Some things seem like they ought to be straightforward:

  • You're using Xen for virtual hosting
  • Your dom0 server has two physical interfaces, connected to two different upstream switches for maximum reliability
  • Your environment includes multiple VLANs
  • You want to set things up so that any given Xen domU guest can be easily attached to any one of those VLANs.

So, what you need to do is:

  1. Bond the dom0's physical ethernet interfaces (eth0 and eth1) into a "bond0" interface
  2. Set up VLANs via the "bond0" interface.
  3. Make those VLANs available to Xen domU guests via virtual bridges, one per VLAN

The hard way (trust me on this): use some variation/modification of Xen's "network-bridge" script to try to set everything up. Good luck. It will take you days, if you can get it working at all.

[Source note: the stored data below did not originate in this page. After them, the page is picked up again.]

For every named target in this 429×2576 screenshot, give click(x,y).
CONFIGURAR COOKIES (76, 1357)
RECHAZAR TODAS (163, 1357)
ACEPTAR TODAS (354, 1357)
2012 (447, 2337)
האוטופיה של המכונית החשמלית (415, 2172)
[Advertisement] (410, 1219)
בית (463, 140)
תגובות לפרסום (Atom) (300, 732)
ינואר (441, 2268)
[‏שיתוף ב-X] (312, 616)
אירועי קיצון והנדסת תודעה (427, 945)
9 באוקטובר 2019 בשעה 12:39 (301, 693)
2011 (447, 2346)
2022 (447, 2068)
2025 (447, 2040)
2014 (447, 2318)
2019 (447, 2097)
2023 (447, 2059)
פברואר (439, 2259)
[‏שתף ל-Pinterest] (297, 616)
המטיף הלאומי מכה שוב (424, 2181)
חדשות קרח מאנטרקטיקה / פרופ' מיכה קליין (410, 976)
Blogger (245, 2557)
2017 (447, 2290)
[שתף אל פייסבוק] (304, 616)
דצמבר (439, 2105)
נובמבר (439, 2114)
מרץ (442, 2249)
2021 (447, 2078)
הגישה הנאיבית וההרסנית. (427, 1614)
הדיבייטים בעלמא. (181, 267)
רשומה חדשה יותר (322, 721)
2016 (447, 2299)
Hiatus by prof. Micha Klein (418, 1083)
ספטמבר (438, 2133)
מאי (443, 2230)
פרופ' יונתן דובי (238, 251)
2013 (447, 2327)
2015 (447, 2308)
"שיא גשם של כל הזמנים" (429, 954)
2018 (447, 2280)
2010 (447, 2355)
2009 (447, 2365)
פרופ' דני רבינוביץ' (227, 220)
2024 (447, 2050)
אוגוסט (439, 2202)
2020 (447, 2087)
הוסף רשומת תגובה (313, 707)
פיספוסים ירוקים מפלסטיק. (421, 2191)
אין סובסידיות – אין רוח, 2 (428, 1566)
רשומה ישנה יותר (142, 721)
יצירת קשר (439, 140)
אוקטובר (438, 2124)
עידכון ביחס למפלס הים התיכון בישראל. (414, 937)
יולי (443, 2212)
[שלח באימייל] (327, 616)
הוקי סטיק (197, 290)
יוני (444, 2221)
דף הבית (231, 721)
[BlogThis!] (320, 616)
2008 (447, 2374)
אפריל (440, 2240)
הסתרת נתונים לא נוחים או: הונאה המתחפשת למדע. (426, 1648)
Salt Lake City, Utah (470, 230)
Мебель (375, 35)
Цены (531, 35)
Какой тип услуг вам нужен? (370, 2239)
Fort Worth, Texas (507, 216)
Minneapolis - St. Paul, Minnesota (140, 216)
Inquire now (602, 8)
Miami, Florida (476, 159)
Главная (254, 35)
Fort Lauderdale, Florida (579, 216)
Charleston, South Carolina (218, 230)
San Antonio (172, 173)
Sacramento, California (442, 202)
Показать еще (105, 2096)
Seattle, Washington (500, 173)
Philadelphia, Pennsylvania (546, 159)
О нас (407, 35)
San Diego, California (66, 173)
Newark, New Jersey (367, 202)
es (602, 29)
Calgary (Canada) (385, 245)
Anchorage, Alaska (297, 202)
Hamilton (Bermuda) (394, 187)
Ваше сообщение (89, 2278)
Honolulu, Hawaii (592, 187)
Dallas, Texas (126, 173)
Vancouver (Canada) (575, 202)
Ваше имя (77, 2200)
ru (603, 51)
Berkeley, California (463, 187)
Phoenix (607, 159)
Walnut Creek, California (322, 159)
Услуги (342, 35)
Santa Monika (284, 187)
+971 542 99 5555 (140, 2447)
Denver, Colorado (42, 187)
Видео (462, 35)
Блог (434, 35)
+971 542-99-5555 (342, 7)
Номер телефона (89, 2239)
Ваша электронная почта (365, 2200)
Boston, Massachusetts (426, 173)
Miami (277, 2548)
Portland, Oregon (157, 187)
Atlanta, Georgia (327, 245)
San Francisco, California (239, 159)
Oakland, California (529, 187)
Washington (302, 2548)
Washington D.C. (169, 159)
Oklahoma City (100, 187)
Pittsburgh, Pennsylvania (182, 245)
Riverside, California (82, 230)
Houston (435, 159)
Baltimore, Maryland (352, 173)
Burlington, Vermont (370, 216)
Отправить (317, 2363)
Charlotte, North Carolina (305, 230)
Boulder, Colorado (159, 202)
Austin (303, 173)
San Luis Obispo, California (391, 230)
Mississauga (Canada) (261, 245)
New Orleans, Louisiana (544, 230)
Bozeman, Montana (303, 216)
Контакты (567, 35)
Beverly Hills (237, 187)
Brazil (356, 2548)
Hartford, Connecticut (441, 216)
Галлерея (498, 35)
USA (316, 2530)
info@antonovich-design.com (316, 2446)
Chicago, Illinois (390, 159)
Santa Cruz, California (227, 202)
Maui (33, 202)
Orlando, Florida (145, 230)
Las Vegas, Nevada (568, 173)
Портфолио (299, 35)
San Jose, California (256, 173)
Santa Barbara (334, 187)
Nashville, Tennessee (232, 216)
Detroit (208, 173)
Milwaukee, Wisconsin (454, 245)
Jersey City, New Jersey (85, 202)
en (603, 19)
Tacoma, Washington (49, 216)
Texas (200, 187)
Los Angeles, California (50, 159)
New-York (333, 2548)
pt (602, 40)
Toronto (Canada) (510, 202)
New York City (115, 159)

The easy way: set it all up in the dom0's /etc/network/interfaces:

# The loopback network interface
auto lo
iface lo inet loopback

auto eth0
iface eth0 inet manual

auto eth1
iface eth1 inet manual

auto bond0
iface bond0 inet manual
        slaves eth0 eth1
        # It's important to use active-backup mode when you've got 2 separate
        # upstream switches. The various other bonding modes only work when
        # you're connecting to the SAME upstream switch; they are useful for
        # increasing bandwidth, but not for failover protection against an
        # upstream switch failure (or local interface failure, cabling failure,
        # and the like).
        bond_mode active-backup
        # "bond_miimon 100" checks the CARRIER status of the physical
	# interfaces every 100ms, and switches from the primary to the
	# backup interface if the carrier fails.  So, if the upstream
	# switch hangs but doesn't drop carrier, you're screwed, because
        # bond_miimon won't detect that.
        bond_miimon 100
        # Given that bond_miimon won't detect certain upstream switch
	# failures, it might seem like you want to use bond_arp_ip_target
	# monitoring instead, which purports to make sure you can actually
	# move traffic by sending ARP requests and looking for replies. 
	# Unfortunately, in this configuration, the bond0 interface doesn't
	# actually have an IP address (the vlanNN VLAN bridges that are
	# established below do, but not the bond0 interface itself), so
	# the ARP requests/replies won't work and you can't use
	# bond_arp_ip_target.
        #       bond_arp_ip_target
        #       bond_arp_interval 100

# Set up the bonding subinterface for VLAN16
auto bond0.16
iface bond0.16 inet manual

# Set up the bonding subinterface for VLAN32
auto bond0.32
iface bond0.32 inet manual

# Set up the bonding subinterface for VLAN48
auto bond0.48
iface bond0.48 inet manual

# Now set up the bridge for VLAN16, attach the bond0.16 interface to it,
# and assign the dom0 host's IP address on this subnet
auto vlan16
iface vlan16 inet static
        # Our default route is via this subnet to the router at
        pre-up ip link set bond0.16 down
        pre-up brctl addbr vlan16
        pre-up brctl addif vlan16 bond0.16
        pre-up ip link set bond0.16 up
        pre-up ip link set vlan16 up
        post-down ip link set vlan16 down
        post-down brctl delbr vlan16

# And set up the bridge for VLAN32, attach the bond0.32 interface to it,
# and assign the dom0 host's IP address on this subnet
auto vlan32
iface vlan32 inet static
        # no "gateway" line, so no default route via this interface
        pre-up ip link set bond0.32 down
        pre-up brctl addbr vlan32
        pre-up brctl addif vlan32 bond0.32
        pre-up ip link set bond0.32 up
        pre-up ip link set vlan32 up
        post-down ip link set vlan32 down
        post-down brctl delbr vlan32

# Here's how to set up a bridge for a VLAN that the dom0 server does NOT
# have an IP address on.  This enabled you to attach domU guests to this VLAN
# without them being able to contact the dom0 server (and vice versa); the dom0
# server acts strictly as a dumb bridge for this VLAN.
# Note that the last word on the "iface" line is "manual" instead of "static".
auto vlan48
iface vlan48 inet manual
        pre-up ip link set bond0.48 down
        pre-up brctl addbr vlan48
        pre-up brctl addif vlan48 bond0.48
        pre-up ip link set bond0.48 up
        pre-up ip link set vlan48 up
        post-down ip link set vlan48 down
        post-down brctl delbr vlan48

Now, when you're setting up a Xen domU guest, to attach it to a particular VLAN, you simply add a "bridge=vlanXX" parameter to the "vif" line in the guest's .cfg file:

vif         = [ 'ip=,bridge=vlan32,mac=00:16:3E:69:76:02' ]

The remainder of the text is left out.